El edificio Zafire, dónde están las oficinas de Grey Finance, me resulta tan impresionante como siempre.
Una torre oblicua elevada al cielo, de acero y cristal de color azul cobalto.
Es una maravilla arquitectónica, moderna, arrogante y soberbia en el centro de Canary Wharf.
Respiro hondo y entro por las puertas de hierro dorado, sin dirigir mi mirada a ninguna parte y me escabullo con sigilo entre el mar de ejecutivos y trabajadores que se disponen a cumplir con su jornada laboral. Me centro únicamente en el sonido de mis tacones contra el suelo de mármol trivertino. Las increíbles piezas blancas y negras forman un elegante mosaico en todo el hall, y unas piezas lisas en las paredes.
El lujo se destila en cada minúsculo rincón decorado con el más exquisito gusto.
Consigo entrar por los pelos en uno de los cinco ascensores abarrotados de gente que hay en el lado izquierdo del pasillo y me vuelvo frente a las puertas metálicas abiertas con la vista al frente, delante de mí se forma un barullo de hombres uniformados de trajes de riguroso negro, y en medio de todos ellos, un par de ojos me dejan sin aliento. Me miran con total descaro y frialdad haciendo que mi cuerpo se estremezca, me erice el vello de la nuca y un pellizco de tensión apriete mis entrañas. Su intensidad se proyecta en mí y se abre paso con una fuerza invisible é imparable entre la poca gente que tiene la osadía de pasar por su lado. Parece un rey.
Sus pasos se detiene haciendo que todo a su alrededor se detenga en el acto, incluso mi corazón.
¡Mi puto y hasta ahora inexistente corazón!

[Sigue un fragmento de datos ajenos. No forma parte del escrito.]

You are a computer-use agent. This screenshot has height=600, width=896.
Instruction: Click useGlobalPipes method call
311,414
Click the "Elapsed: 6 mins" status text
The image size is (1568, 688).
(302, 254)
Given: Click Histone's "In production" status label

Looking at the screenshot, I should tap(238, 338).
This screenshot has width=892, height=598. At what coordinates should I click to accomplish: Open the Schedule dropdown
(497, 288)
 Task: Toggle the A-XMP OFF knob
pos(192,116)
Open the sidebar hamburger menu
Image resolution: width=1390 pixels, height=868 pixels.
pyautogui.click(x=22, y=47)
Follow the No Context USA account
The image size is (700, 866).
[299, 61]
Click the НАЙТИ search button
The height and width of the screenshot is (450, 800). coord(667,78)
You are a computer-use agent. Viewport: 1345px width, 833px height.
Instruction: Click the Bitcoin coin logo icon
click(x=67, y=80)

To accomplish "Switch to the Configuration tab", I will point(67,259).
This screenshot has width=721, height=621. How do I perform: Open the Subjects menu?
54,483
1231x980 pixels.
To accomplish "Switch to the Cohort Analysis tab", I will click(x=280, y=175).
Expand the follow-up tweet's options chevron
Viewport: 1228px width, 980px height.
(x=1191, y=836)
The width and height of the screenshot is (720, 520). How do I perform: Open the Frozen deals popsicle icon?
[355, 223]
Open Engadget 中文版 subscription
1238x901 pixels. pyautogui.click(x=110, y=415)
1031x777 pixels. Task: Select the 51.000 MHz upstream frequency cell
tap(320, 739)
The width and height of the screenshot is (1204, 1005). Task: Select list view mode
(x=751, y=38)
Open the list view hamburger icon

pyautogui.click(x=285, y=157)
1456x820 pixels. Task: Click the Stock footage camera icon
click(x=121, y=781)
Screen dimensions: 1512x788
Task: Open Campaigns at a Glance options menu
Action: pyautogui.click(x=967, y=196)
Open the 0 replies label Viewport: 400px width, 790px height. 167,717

Parece que tuviera el poder de hacer girar o no el mundo. Su cara perfecta permanece imperturbable mientras me mira. Tiene el pelo cobrizo, corto por la nuca y escalado hasta la coronilla con un bonito y perfecto tupé peinado hacia un lado. Lleva un traje que le queda como un guante y que realza el muro de músculos que es su cuerpo. Abro la boca y suspiro entrecortadamente echándome a temblar cuando se gira por completo y da un paso hacia mí y de repente las puertas se cierran dejándome aturdida.
¡Por todos los santos!
Muevo el cuello de un lado a otro destensándolo.
Aprieto la pequeña bandeja de cartón que contiene mi pedido habitual de café cuando siento un ligero temblor y vuelvo a llenar mis pulmones del aire pesado del confinamiento de metal.